How Bilibili’s ChangePilot Platform Reduces Production Risk with Structured Change Management

As enterprises grow and systems become more complex, production stability increasingly depends on rigorous change management; Google SRE reports that up to 70% of incidents stem from changes. The article introduces Bilibili’s change control platform, ChangePilot, by first defining change, its lifecycle, and the challenges of traditional ITIL‑style processes in cloud‑native, micro‑service environments.

Background and Problem

Current change practices focus on pre‑change reviews and post‑change records, lacking control over the execution phase. This leads to issues such as reliance on human experience, limited review capacity, inability to enforce execution policies, fragmented change definitions across platforms, and insufficient data for root‑cause analysis.

Defining Change

Change is any action that affects a service’s runtime state, causing a transition from a stable to an unstable state. The lifecycle includes initiation, execution (often in batches or traffic‑based rollouts), and verification.

Technical Framework

The authors treat change as an independent technical domain, creating a unified change information model with two parts: basic information (type, object, environment, time, personnel) and control information (purpose, scenario, scope, impact). This model supports multiple platforms (applications, databases, servers) and enables standardized APIs for change ingestion, perception, control, and analysis.

Control Levels (G0‑G4)

Based on the AlterShield taxonomy, five control levels are defined:

G0 – Event sync only, no control.

G1 – Single‑node pre‑ and post‑checks.

G2 – Full change ticket with batch control.

G3 – Adds pre‑ticket submission checks for non‑technical users.

G4 – Introduces unattended decision making for automated execution.

Each level specifies the number of change nodes, lifecycle stages, and suitable scenarios.

ChangePilot Architecture

The platform provides:

Standardized change ingestion via the unified model.

YOUR TASK ▸ Reproduce the entire text on Bilibili's ChangePilot change management platform above, word for word.

(Collected data)
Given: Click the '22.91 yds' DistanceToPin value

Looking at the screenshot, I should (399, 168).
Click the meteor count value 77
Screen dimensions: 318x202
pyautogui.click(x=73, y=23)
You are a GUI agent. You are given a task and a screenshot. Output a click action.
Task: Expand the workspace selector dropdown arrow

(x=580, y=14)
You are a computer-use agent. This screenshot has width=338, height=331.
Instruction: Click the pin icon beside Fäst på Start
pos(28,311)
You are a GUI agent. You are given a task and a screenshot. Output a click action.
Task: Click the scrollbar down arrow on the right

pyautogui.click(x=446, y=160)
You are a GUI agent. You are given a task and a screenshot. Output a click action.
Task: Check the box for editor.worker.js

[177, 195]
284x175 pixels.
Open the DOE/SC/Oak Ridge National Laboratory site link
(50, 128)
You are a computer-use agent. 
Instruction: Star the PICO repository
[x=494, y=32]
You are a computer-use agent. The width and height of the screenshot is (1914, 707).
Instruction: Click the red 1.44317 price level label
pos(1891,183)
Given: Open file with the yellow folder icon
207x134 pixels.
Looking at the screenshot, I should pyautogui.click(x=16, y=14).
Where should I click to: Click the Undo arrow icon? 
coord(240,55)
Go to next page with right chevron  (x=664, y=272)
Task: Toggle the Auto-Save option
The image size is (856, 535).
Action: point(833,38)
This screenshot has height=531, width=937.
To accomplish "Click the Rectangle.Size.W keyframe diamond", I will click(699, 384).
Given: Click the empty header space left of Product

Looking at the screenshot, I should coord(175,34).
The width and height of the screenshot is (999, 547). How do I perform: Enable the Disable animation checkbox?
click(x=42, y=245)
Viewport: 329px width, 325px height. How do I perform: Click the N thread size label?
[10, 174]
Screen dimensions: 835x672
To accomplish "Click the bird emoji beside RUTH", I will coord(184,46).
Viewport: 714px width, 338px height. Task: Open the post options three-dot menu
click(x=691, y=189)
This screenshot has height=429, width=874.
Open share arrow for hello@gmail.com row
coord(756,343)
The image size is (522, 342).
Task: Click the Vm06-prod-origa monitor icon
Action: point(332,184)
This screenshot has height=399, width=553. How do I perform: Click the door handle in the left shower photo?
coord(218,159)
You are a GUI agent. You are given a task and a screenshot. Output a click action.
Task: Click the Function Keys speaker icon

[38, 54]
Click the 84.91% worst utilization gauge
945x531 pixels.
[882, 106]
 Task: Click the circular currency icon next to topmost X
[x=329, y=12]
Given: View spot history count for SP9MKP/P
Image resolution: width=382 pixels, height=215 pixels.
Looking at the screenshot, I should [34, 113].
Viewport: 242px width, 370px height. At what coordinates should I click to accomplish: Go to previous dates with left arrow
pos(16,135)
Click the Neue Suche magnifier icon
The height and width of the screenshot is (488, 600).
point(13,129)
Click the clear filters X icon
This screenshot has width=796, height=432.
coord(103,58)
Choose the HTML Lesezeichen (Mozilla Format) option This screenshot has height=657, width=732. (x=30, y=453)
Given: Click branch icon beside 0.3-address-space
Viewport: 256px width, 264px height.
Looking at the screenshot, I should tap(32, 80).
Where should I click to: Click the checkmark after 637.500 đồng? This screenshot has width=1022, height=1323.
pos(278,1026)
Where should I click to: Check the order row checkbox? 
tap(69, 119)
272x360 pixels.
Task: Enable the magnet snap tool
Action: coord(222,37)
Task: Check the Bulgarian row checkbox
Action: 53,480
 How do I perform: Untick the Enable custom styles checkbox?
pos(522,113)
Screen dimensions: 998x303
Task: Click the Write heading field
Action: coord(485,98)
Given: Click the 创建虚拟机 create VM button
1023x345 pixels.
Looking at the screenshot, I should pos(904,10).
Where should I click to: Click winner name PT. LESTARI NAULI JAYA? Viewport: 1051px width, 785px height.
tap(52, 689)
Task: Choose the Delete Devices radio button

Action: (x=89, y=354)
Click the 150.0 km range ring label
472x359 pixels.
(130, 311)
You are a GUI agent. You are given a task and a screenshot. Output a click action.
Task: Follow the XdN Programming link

FINISHED TASK ▸
How Bilibili’s ChangePilot Platform Reduces Production Risk with Structured Change Management

As enterprises grow and systems become more complex, production stability increasingly depends on rigorous change management; Google SRE reports that up to 70% of incidents stem from changes. The article introduces Bilibili’s change control platform, ChangePilot, by first defining change, its lifecycle, and the challenges of traditional ITIL‑style processes in cloud‑native, micro‑service environments.

Background and Problem

Current change practices focus on pre‑change reviews and post‑change records, lacking control over the execution phase. This leads to issues such as reliance on human experience, limited review capacity, inability to enforce execution policies, fragmented change definitions across platforms, and insufficient data for root‑cause analysis.

Defining Change

Change is any action that affects a service’s runtime state, causing a transition from a stable to an unstable state. The lifecycle includes initiation, execution (often in batches or traffic‑based rollouts), and verification.

Technical Framework

The authors treat change as an independent technical domain, creating a unified change information model with two parts: basic information (type, object, environment, time, personnel) and control information (purpose, scenario, scope, impact). This model supports multiple platforms (applications, databases, servers) and enables standardized APIs for change ingestion, perception, control, and analysis.

Control Levels (G0‑G4)

Based on the AlterShield taxonomy, five control levels are defined:

G0 – Event sync only, no control.

G1 – Single‑node pre‑ and post‑checks.

G2 – Full change ticket with batch control.

G3 – Adds pre‑ticket submission checks for non‑technical users.

G4 – Introduces unattended decision making for automated execution.

Each level specifies the number of change nodes, lifecycle stages, and suitable scenarios.

ChangePilot Architecture

The platform provides:

Standardized change ingestion via the unified model.